● LIST OF TASKS:
a) Reproduce the fraud prevention guide below verbatim from "Recognizing Types of" up to and including "for unauthorized transactions.".
b) Continue the fraud prevention guide below, picking up right after its final sentence.

Whether you are a simply needing to protect yourself or are a small business looking to embrace ecommerce, understanding the fundamentals of fraud and effective prevention strategies is paramount to ensuring your security and success.

In this guide, we'll explore:

  • The nature of fraud and its various types
  • Protective measures against these fraud types
  • The integral role of verification tools in fraud prevention

Understanding Fraud

Simply put, fraud is an intentional deception designed for personal gain or to cause harm to another party. This could be in the form of identity fraud, where someone pretends to be someone they are not, or online fraud, which allows people to gain access to your financial information.

Whether you're a small business or private individual, fraud can cause significant financial loss, operational disruption, and reputational damage.

Recognizing Types of Fraud

To combat fraud, it's crucial to know your enemy. Here are some different types of fraud to watch out for:

  • Ecommerce Fraud: This is when fraudulent transactions in online stores are made with your details, and can cover credit card fraud, chargeback fraud and friendly fraud.
  • Payment Fraud: This type of fraud happens when stolen financial information is used for unauthorized transactions.

● SUPPLIED INFORMATION:
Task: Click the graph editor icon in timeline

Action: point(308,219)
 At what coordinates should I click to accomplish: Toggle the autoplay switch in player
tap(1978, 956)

● ANSWERS FOR THE TASKS:
a)
Recognizing Types of Fraud

To combat fraud, it's crucial to know your enemy. Here are some different types of fraud to watch out for:

  • Ecommerce Fraud: This is when fraudulent transactions in online stores are made with your details, and can cover credit card fraud, chargeback fraud and friendly fraud.
  • Payment Fraud: This type of fraud happens when stolen financial information is used for unauthorized transactions.

b)
  • Identity Fraud: Fraudsters gather and use your personal data to commit fraud3 such as taking out loans or opening bank accounts. This can lead to significant financial losses and potential damage to credit scores.
  • Phishing Fraud: This online fraud uses emails or text messages to trick people into revealing sensitive information like usernames, passwords or credit card details.
  • Business Email Compromise (BEC): This type of fraud targets businesses dealing with foreign suppliers or businesses that use wire transfer payments. The scam involves compromising legitimate business email accounts to conduct unauthorized fund transfers.
  • Wire Transfer Fraud: Fraudsters can impersonate contractors, solicitors or even staff, requesting for fund transfers to their account6. They could also pretend to be a relative asking for funds to help them out.
  • Invoice Fraud: Fraudsters using this technique send an invoice to a company or person for goods or services that were not delivered or rendered, hoping the company won't verify the invoices' accuracy.
  • Social engineering: Fraudsters would try and gain as much information on you as possible to build up a profile, then use it to defraud you or people related to you.
  • Catfishing: People pretend to be someone they are not online – usually by using a fake persona, image, etc - in an attempt to meet someone for personal or romantic reasons. This could lead to harassment, bullying or even personal manipulation.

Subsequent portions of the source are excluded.